Gibt es den typischen Wähler der rechtspopulistischen FPÖ?

Marchl: Tatsache ist: Männer wählen eher die FPÖ als Frauen, vor allem Männer mittleren Alters. Der Unterschied zwischen Stadt und Landbevölkerung ist weniger ausgeprägt. Auch in Wien erreichte die FPÖ bei den letzten Gemeinderatswahlen 2015 über 30 Prozent der Wählerstimmen. Die bürgerliche Mitte, die mit Abstiegsängsten kämpft, ist zunehmend bereit, die FPÖ zu wählen – ebenso wie Jugendliche aus den unteren Bildungsschichten.

Warum wird die FPÖ gewählt?

Marchl: Es gibt viele Ursachen: die Perspektivlosigkeit verschiedener Wählerschichten, eine Arbeitslosenquote von 5,7 Prozent (für Österreich relativ hoch), Abstiegsängste der Mittelschicht und sicher auch die große Koalition, die – mit Unterbrechung – seit Jahren Österreich regiert. Wenn die zwei größten Parteien zusammenarbeiten, weil es keine anderen Alternativen gibt, dann sorgt dies für großes Protestpotenzial in der Bevölkerung.
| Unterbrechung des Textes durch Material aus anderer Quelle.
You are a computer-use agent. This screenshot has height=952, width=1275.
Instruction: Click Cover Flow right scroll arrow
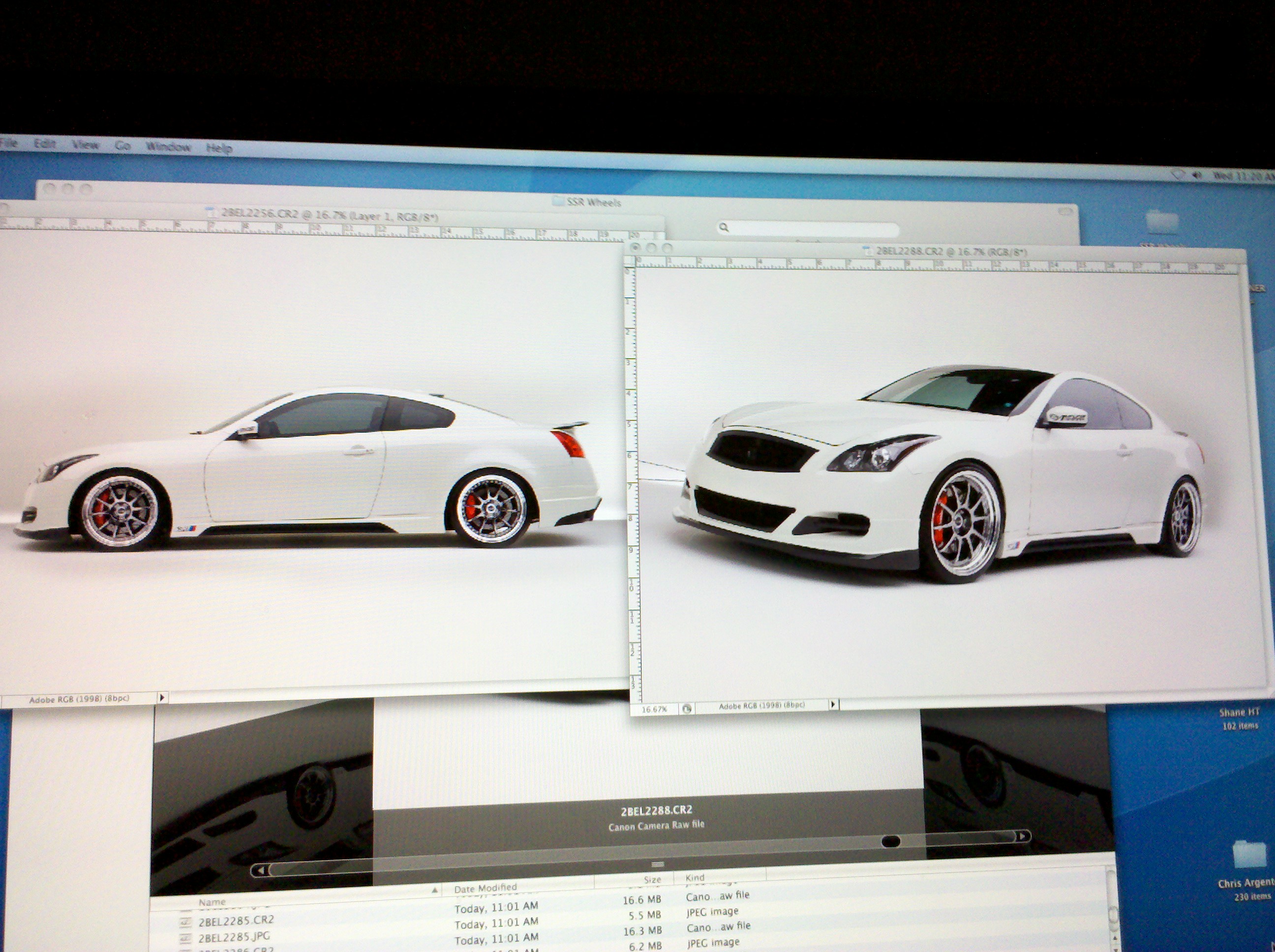[1023, 835]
Welche Rolle spielt die Flüchtlingskrise?

Marchl: Das Flüchtlingsthema spielt auch eine wesentliche Rolle. Die Willkommenskultur in Österreich ist so gut wie vorbei. Die Mehrheit der Bevölkerung ist skeptisch, was weitere Zuwanderung angeht. In Österreich haben 2015 fast 90 000 Menschen einen Asylantrag gestellt. Voriges Jahr etwas über 40 000. Das ist viel in Relation zur österreichischen Bevölkerung von 8,7 Millionen.
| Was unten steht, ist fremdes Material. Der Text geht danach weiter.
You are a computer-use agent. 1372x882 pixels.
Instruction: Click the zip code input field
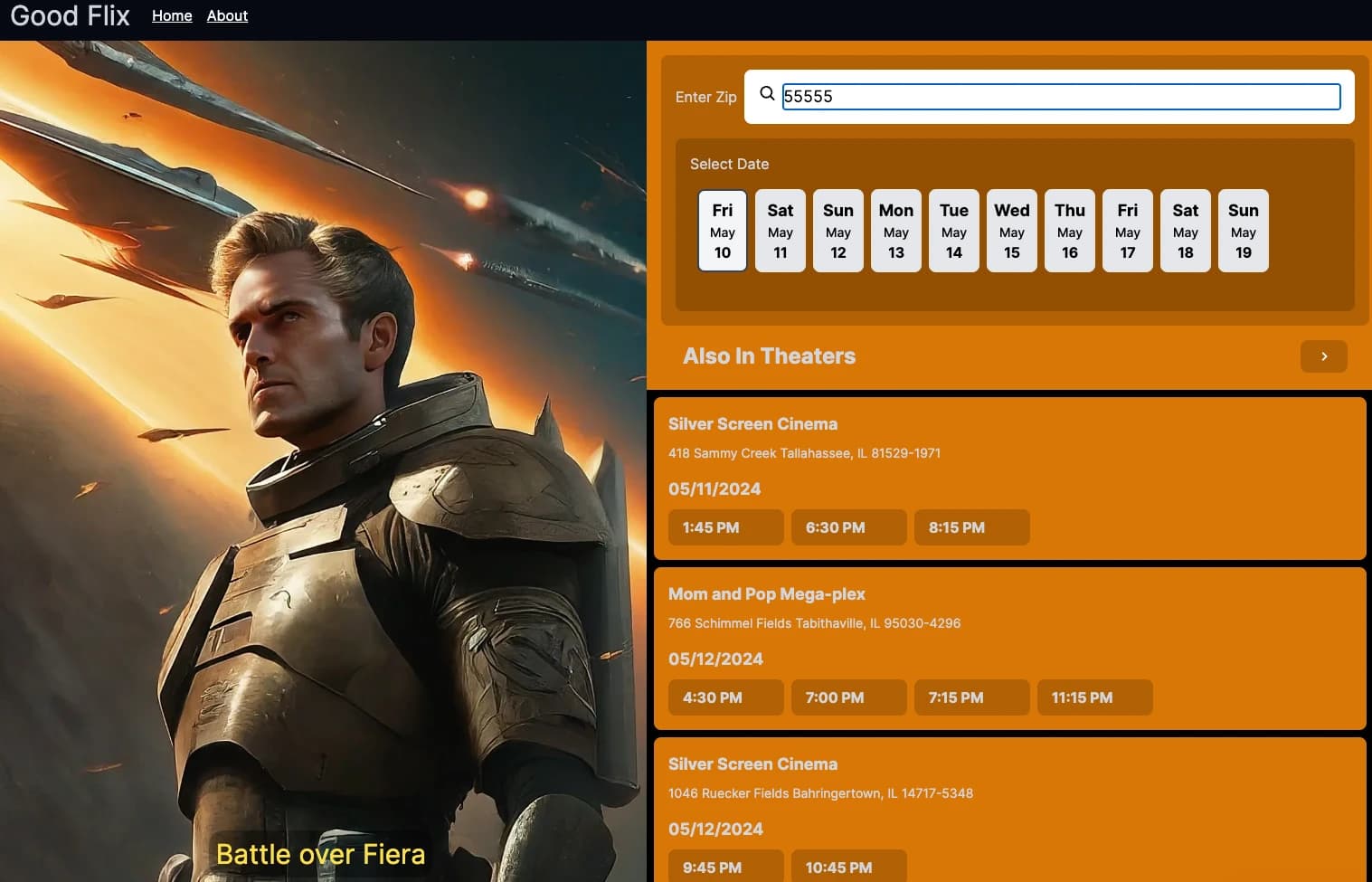1060,97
Was hat den Stimmungsumschwung bewirkt?

Marchl: Zu einem Stimmungsumschwung haben die enormen Flüchtlingszahlen sowie eine gewisse Ohnmacht des Staates bei der fehlenden Registrierung der Menschen im Herbst 2015 geführt. Dazu kamen die Probleme, die vielen Flüchtlinge unterzubringen. Auch die Silvesternacht in Köln hat in Österreich für Aufmerksamkeit gesorgt. Stimmungsmache seitens der FPÖ kommt hinzu, und inzwischen haben die beiden anderen großen Parteien SPÖ und ÖVP eine härtere Gangart eingeschlagen.

Ist die Unzufriedenheit in der Bevölkerung der Grund für die Reformoffensive von Bundeskanzler Kern?
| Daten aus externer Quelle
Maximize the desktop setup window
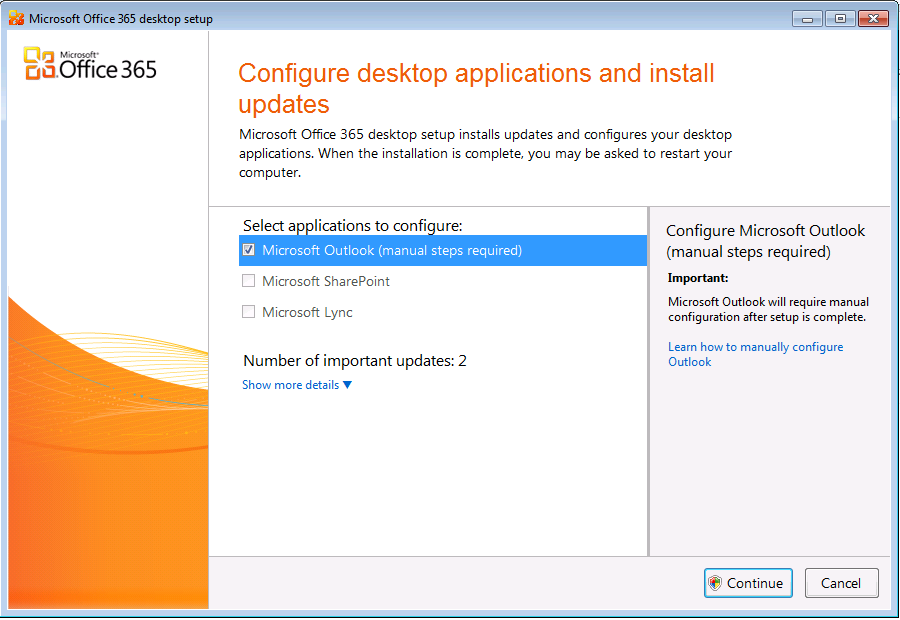The image size is (900, 620). click(838, 18)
Marchl: Er will seine Handlungsfähigkeit beweisen, die österreichische Wirtschaft wieder nach vorne bringen und neue Jobs schaffen. Für Diskussionen sorgt, dass Österreicher gegenüber ausländischen Arbeitskräften bevorzugt werden sollen. Arbeitgeber sollen – bei neuen Jobs – für sie weniger Lohnsteuer zahlen. Bei diesem Vorschlag kann es allerdings durchaus sein, dass es bis vor den Europäischen Gerichtshof geht.

Auch die Vorschläge zur Inneren Sicherheit überschlagen sich: höhere Strafen für sexuelle Belästigung in Gruppen, Fußfesseln für Gefährder, Verbot der Vollverschleierung...

Marchl: Das wird alles noch im Parlament diskutiert. Besonders das Verbot der Vollverschleierung sorgt bei Kirchen und Menschenrechtsorganisationen für Kritik. Trotzdem wird es vermutlich beschlossen. Auch wenn das Gesetz eher symbolischen Charakter hat, weil es nur ganz wenige Frauen betrifft.

Was in Bayern permanent diskutiert wird, ist in Österreich bereits Realität: die Obergrenze für Flüchtlinge...

Marchl: Die österreichische Regierung hat sich auf eine Obergrenze von 37 000 Personen verständigt, die pro Jahr zum Asylverfahren zugelassen werden sollen. 2016 wurde diese Zahl aber nicht erreicht.

Was passiert in Österreich mit dem ersten Menschen, der über der Grenze liegt?

Marchl: Das ist auch in Österreich die große Frage. Für sie oder ihn wird das Asylverfahren vorerst nicht gestartet. Aber wo die Menschen untergebracht werden und was man mit ihnen macht, ist unklar. Der Fall ist bislang nicht eingetreten.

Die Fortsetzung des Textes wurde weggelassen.